Talks fail to resolve dispute …Thai stalts ASEAN spirit
PPPost/ 30 April 2009
By Sam Rith
Meetings between Thai and Cambodian defence ministers yield some agreements but do not solve border standoff at Preah Vihear temple.
The sixth annual set of talks between Thai and Cambodian defence ministers ended midday Wednesday in Siem Reap, with agreement on some issues including demarcating their shared border, but no breakthrough on the crucial issue of troop withdrawals from around the contested Preah Vihear temple.
Cambodian Defence Minister Tea Banh and his Thai counterpart Prawit Wongsuwan hailed progress made during the meeting, citing agreements to use the Joint Border Commission to find border markers and continue demarcating the neighbouring countries’ shared frontier and a decision to resolve overlapping claims in the Gulf of Thailand through existing mechanisms.

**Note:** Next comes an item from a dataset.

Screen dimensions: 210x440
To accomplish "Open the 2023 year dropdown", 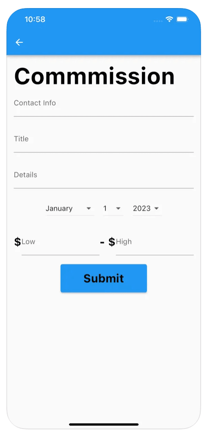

“The two sides confirmed that the border issue should be resolved based on the [Memorandum of Understanding] on measuring and demarcating made on June 14, 2000,” said a joint statement issued on Wednesday after the meeting, referring to a breakthrough agreement eight years ago.
But solving the standoff around the 11th-century temple will take more time, Tea Banh said.
At least seven Thai and Cambodian troops have been killed in recent months in sporadic clashes between the neighbouring countries on disputed land around Preah Vihear temple.
“The issue of troop pullback … from the area near Preah Vihear temple depends on the negotiation related to border demarcation that has not been agreed to yet,” Prawit told reporters in a joint press conference, adding that he himself was struggling to get up to speed on the issue, having only been defence minister for about four months.
Troop withdrawals will have to wait until demarcation has been completed to both countries’ satisfaction, he added.
Tea Banh said that both countries were using all means possible to resolve the border dispute.
Troops from the two countries have been in a border standoff since tensions flared last July, when the temple was awarded United Nations World Heritage status.
Ownership of the temple was awarded to Cambodia in 1962, but the two countries are in dispute over 5 square kilometres of land around it that have yet to be demarcated.